Dysregulation of the neuronal nicotinic acetylcholine receptor (NNR) system has been implicated in attention-deficit/hyperactivity disorder (ADHD), and nicotinic agonists improve attention across preclinical species and humans. Hence, a randomized, double-blind, placebo-controlled, crossover study was designed to determine the safety and efficacy of a novel α4β2 NNR agonist (ABT-894 (3-(5,6-dichloro-pyridin-3-yl)-1(S),5 (S)-3,6-diazabicyclo[3.2.0]heptane)) in adults with ADHD. Participants (N=243) were randomized to one of four dose regimens of ABT-894 (1, 2, and 4 mg once daily (QD)) or 4 mg twice daily (BID) or the active comparator atomoxetine (40 mg BID) vs placebo for 28 days. Following a 2-week washout period, participants crossed over to the alternative treatment condition (active or placebo) for an additional 28 days.

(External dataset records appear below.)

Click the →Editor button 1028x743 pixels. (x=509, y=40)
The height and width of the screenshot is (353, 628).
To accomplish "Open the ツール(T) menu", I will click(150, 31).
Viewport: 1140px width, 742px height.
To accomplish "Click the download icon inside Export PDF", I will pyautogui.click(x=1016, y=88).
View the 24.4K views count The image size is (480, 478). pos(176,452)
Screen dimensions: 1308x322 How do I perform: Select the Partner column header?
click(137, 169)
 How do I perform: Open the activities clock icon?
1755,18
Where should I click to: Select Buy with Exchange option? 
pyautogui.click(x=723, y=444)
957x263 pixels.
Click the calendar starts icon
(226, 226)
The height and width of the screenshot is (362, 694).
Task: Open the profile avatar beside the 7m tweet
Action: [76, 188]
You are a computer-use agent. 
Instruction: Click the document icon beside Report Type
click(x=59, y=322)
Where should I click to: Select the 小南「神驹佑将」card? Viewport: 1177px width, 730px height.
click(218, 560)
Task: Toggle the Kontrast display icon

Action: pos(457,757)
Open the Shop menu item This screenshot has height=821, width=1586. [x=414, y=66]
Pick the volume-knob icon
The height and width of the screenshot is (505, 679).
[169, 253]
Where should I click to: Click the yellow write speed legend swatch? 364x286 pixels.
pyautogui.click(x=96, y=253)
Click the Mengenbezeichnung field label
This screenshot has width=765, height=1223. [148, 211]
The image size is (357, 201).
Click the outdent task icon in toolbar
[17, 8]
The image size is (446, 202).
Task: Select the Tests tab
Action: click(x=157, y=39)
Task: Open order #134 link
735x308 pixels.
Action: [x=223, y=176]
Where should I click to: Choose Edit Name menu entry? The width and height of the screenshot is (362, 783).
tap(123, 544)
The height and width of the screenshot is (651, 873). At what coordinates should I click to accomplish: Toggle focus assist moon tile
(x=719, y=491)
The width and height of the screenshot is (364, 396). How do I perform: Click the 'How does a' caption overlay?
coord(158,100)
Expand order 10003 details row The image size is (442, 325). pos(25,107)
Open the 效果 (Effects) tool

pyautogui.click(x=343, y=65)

Primary efficacy was based on an investigator-rated Conners' Adult ADHD Rating Scale (CAARS:Inv) Total score at the end of each 4-week treatment period. Additional secondary outcome measures were assessed. A total of 238 patients were assessed for safety end points, 236 patients were included in the intent-to-treat data set, and 196 were included in the completers data set, which was the prespecified, primary data set for efficacy. Both the 4 mg BID ABT-894 and atomoxetine groups demonstrated significant improvement on the primary outcome compared with placebo. Several secondary outcome measures were also significantly improved with 4 mg BID ABT-894. Overall, ABT-894 was well tolerated at all dose levels. These results provide initial proof of concept for the use of α4β2 agonists in the treatment of adults with ADHD. Further investigation of ABT-894, including higher doses, is therefore warranted.

Figure 1

Study design and subject assignment.

Figure 2

Subject disposition (CONSORT flow chart).

Figure 3

Mean difference from placebo on primary efficacy end point: Inattentive score or the Hyperactive/Impulsive score of the Conners' Adult Rating Scale–Investigator Rated Scale (CAARS:Inv) Total score at day 28 by dose group (completers data set). ABT-894 (3-(5,6-dichloro-pyridin-3-yl)-1(S),5 (S)-3,6-diazabicyclo[3.2.0]heptane) at 4 mg twice daily (BID) significantly improved symptoms of attention-deficit/hyperactivity disorder (ADHD). Treatment with 40 mg BID atomoxetine resulted in a similar improvement in symptoms. No significant improvements were detected with lower doses of ABT-894.

Figure 4

Crossover results analyzed as two parallel-group periods (Cohort B). Model-based mean change from period-specific baseline during treatment with 4 mg twice daily (BID) ABT-894 (3-(5,6-dichloro-pyridin-3-yl)-1(S),5 (S)-3,6-diazabicyclo[3.2.0]heptane) or atomoxetine at each study visit (intent-to-treat (ITT) data set) in Period 1 (left panel; *P<0.05 vs placebo) and Period 2 (right panel). The patients who received placebo graphed in the left panel are shown receiving active treatment in the right panel (treated with either 4 mg BID ABT-894 or atomoxetine). In Period 1, both active treatments demonstrated significant improvement compared with placebo. In Period 2, the magnitudes of treatment response to ABT-894 4 mg BID and atomoxetine were similar. No placebo group is shown in Period 2 because of potential carryover effects from receiving active treatment in Period 1.